Once your milk supply is established, gradual weight loss should not interfere with breastfeeding. However, keep in mind that diets less than 1,800 calories a day are often low in vitamins, minerals, and iron and often lead to fatigue and low milk supply. Diets with fewer than 1,500 calories a day — or those that severely limit carbohydrates or fats — are also not recommended at any time while you’re breastfeeding.

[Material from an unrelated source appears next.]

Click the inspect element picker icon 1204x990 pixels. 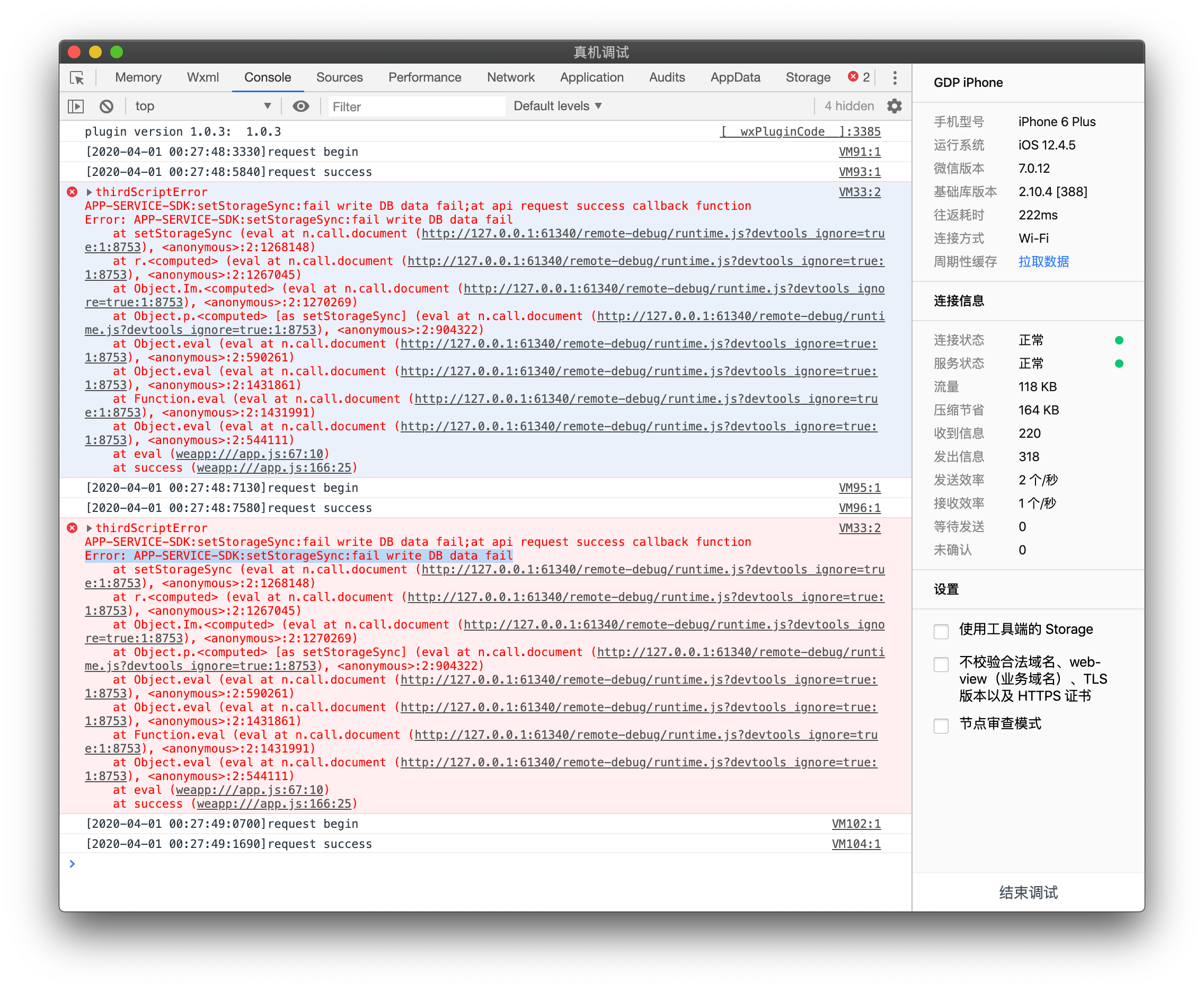click(x=77, y=77)
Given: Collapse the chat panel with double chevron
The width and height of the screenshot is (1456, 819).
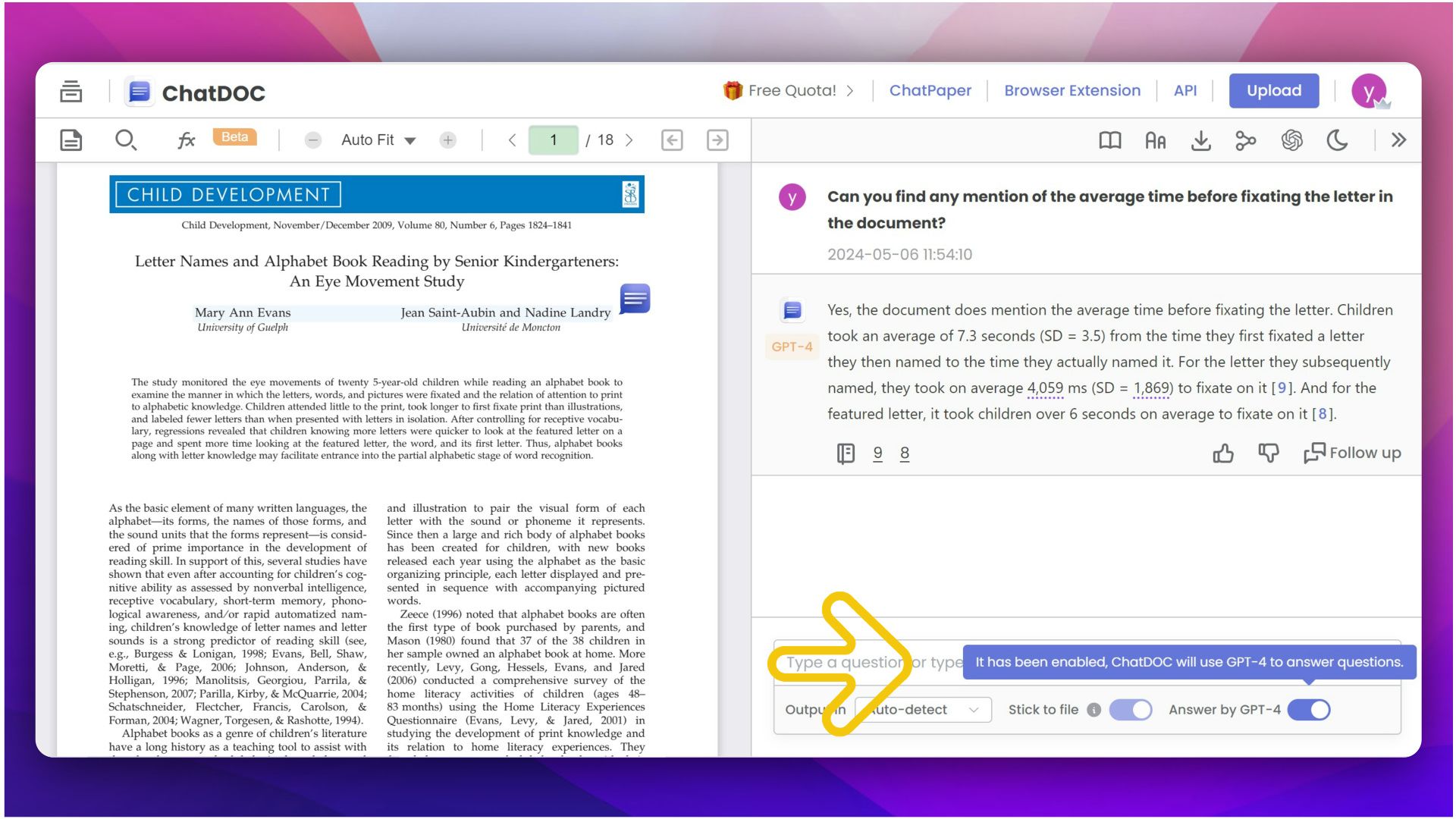Looking at the screenshot, I should click(1398, 140).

What about foods to avoid? Contrary to popular belief, there are no
“forbidden foods” for breastfeeding women. Unless you have a food allergy in the family, you should be able to eat everything in moderation — including spicy foods, nuts, dairy, broccoli, and chocolate. Your baby’s occasional fussiness is probably not related to your diet. However, if you’re concerned, you can try eliminating a particular food for a time to see if things improve, or talk to your baby’s doctor.

Fluids

You should drink plenty of fluids. Try to drink at least 8 cups of fluid each day. However, forcing fluids beyond your thirst will not increase your milk supply.

Vitamins

Doctors recommend that all women of childbearing age take a vitamin
with at least 400 mcg of folic acid every day:
  • Before they’re pregnant
  • During their pregnancy
  • After the baby is born
  • Always — if they have any chance of getting pregnant, on purpose or accidentally
Folic acid is important to help prevent certain birth defects. And it’s good
for you, too. So if you have any chance at all of becoming pregnant — take
a pill! And if you were taking prenatal vitamins and/or iron during your
pregnancy, keep taking them for the first few months of breastfeeding.
But be aware that vitamins don’t take the place of nutritious foods, and they
can be dangerous in large amounts. Always take the amount recommended
by your doctor.

Vegetarian diets

If you have chosen to follow a vegetarian diet, you can continue to follow
this diet while breastfeeding. Make sure you are consuming enough calories,
protein, iron, calcium, vitamin D, and zinc. It’s also important to make sure
that your vitamin B12 intake is adequate. This vitamin is only found in
animal products. A B12 vitamin supplement is recommended for mothers
on strict “vegan” diets who avoid eggs, milk products, and meat products.

Exercise

Exercising has many health benefits and is recommended during
breastfeeding. If you were exercising during pregnancy, it’s safe to continue
your exercise routine. Just make sure that you are consuming enough fluids
and calories to maintain your milk supply and prevent fatigue. If you’re just
beginning an exercise program, get an okay from your doctor. Then follow
safe exercise habits: start slowly and build up gradually, exercise at least 3
days a week, and warm-up prior to exercise. You can breastfeed right after
you exercise — there is no need to wait.

Medication, herbs, and dietary supplements

Before you use any herb, dietary supplement, or medication — prescription
or over-the-counter — ask the advice of your physician, pharmacist, lactation
consultant, or dietitian. Some substances are not recommended during
breastfeeding and can be dangerous. You can also get information from
the Pregnancy Riskline by calling 1-800-822-BABY (2229).

Caffeine

Mother’s milk is only slightly affected by the caffeine in the coffee, tea,
and soda pop you drink. Just keep your intake moderate — no more than
3 cups of coffee or tea over the course of the day. Any more than that, and
your baby could get fussy and have trouble sleeping.